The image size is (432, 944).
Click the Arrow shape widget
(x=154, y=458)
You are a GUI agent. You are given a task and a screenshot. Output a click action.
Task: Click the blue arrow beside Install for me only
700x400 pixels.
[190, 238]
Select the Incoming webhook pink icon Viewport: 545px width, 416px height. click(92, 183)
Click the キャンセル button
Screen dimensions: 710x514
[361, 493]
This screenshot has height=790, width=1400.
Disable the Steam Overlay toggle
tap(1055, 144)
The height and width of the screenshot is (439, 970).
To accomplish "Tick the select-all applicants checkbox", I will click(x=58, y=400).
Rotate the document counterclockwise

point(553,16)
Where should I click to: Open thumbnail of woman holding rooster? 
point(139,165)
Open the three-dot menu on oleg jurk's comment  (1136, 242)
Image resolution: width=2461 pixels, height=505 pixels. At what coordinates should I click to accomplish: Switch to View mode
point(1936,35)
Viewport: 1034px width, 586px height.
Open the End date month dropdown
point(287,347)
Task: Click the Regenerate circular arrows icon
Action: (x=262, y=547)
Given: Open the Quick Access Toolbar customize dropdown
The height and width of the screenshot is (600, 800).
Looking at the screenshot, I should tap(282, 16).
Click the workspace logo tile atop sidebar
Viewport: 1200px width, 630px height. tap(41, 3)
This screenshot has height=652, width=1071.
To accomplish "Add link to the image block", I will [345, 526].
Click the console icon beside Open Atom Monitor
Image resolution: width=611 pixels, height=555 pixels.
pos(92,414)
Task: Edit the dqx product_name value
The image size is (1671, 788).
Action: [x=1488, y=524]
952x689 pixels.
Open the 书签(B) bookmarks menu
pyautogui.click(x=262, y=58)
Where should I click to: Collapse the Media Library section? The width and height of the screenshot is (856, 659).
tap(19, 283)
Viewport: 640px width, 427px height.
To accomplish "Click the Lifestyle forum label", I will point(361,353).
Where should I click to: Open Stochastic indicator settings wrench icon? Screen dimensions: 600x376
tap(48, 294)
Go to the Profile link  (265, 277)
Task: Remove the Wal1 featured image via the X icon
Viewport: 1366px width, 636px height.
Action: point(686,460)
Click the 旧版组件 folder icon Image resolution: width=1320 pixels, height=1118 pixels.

• _Your assignment_: Only the lines above from the one with "Disable the Steam Overlay toggle" up to and including the one with "Open the three-dot" should be repeated, exactly as written.

• _Exercise result_:
Disable the Steam Overlay toggle
tap(1055, 144)
The height and width of the screenshot is (439, 970).
To accomplish "Tick the select-all applicants checkbox", I will click(x=58, y=400).
Rotate the document counterclockwise

point(553,16)
Where should I click to: Open thumbnail of woman holding rooster? 
point(139,165)
Open the three-dot menu on oleg jurk's comment  (1136, 242)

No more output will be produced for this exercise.